Will we still have or need factories in the future? Some manufacturers may no longer need a physical location to make products. For instance, should 3-D printers become commodity items? Perhaps then each home will become its own mini factory. Manufacturers will concentrate on product design and how to incorporate customer requests into their designs. Instead of deriving revenue from finished products, their primary way of making money will be through licensing their designs to consumer households around the world.

When building prototypes and testing products, more manufacturers will use 3-D virtual reality technologies. They can remotely monitor their facilities or those of their partners via smartphones, tablets or wearables like smart watches. Subscription-based businesses have begun to disrupt traditional manufacturers where their primary product is now less of a one-time sale and more of a rental model. The knock-on effect is there’s less need to produce as many products and more focus on how to produce a smaller number of highly robust products that will last as long as possible.

Into the Fold

With the increasing digitalization of manufacturing, there’s less need to site a manufacturing facility in a particular location to take advantage of particular natural resources. In fact, it seems strange for a manufacturer to have their primary factory at arm’s length from the rest of the business, particularly with a push to have more input from across the organization, its partners and its customers into products right from their initial development and first prototypes.

I anticipate more companies will adopt the approach of SpaceX, Elon Musk’s space transport services company, where a three-story glass corporate office sits in the center of the plant in Hawthorne, Calif. “It looks and feels bizarre to have a see-through office inside this hive of industry,” notes author Ashlee Vance in his recent book ‘Elon Musk: Tesla, SpaceX, and the Quest for a Fantastic Future’ (p.226). He adds, “Musk, though, wanted his engineers to watch what was going on with the machines at all times and to make sure they could walk through the factory and talk to the technicians.”

Human/Machine Collaboration

We’re already used to seeing robots in factories.
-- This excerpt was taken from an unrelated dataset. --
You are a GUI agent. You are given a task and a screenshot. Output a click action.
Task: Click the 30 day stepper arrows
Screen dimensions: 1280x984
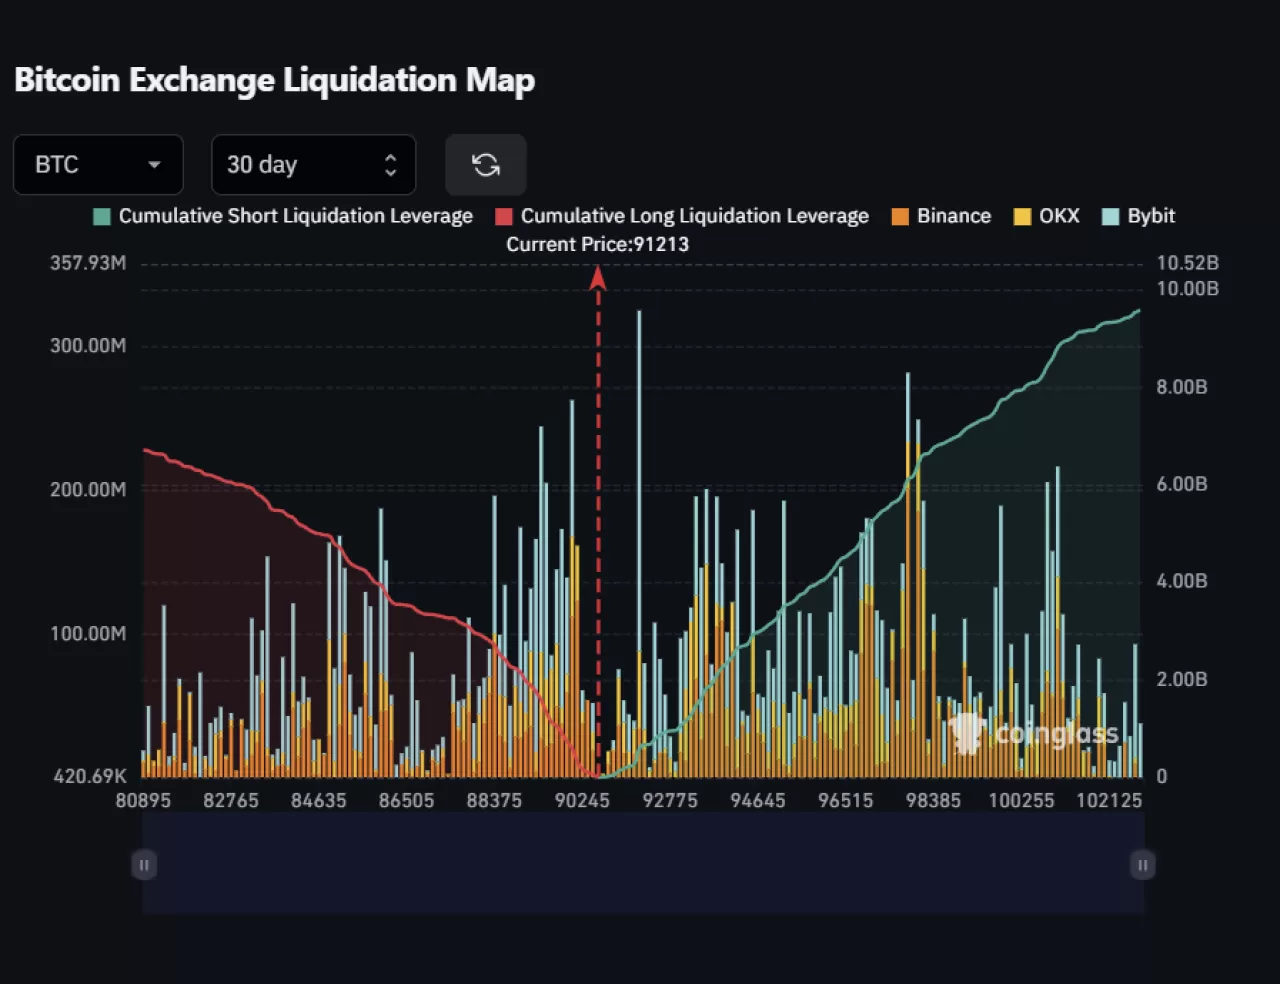coord(390,165)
The factory of the future will feature a broader range of sophisticated and lightweight robots, which can easily move around the shop floor. At the same time, humans will make more use of larger wearable devices, which may at times mean they start to resemble robots as they put on lightweight exoskeletons so they can work well in uncomfortable conditions and lift heavy weights. The goal will be to have robots and humans work in close collaboration with each community able to take advantage of their skill sets to identify and resolve any issues on the shop floor.

Powering the Future

For factories to function efficiently, they need to run on adaptive, flexible and scalable technologies. Cloud computing will power the factories of the future. As more communities seek input into design and manufacturing, the importance of establishing, maintaining and sharing a single unified source of information cannot be overstated. Cloud-based business management suites that support all business processes including manufacturing and supply chain management can provide a manufacturer with control over and real-time insight into its operations.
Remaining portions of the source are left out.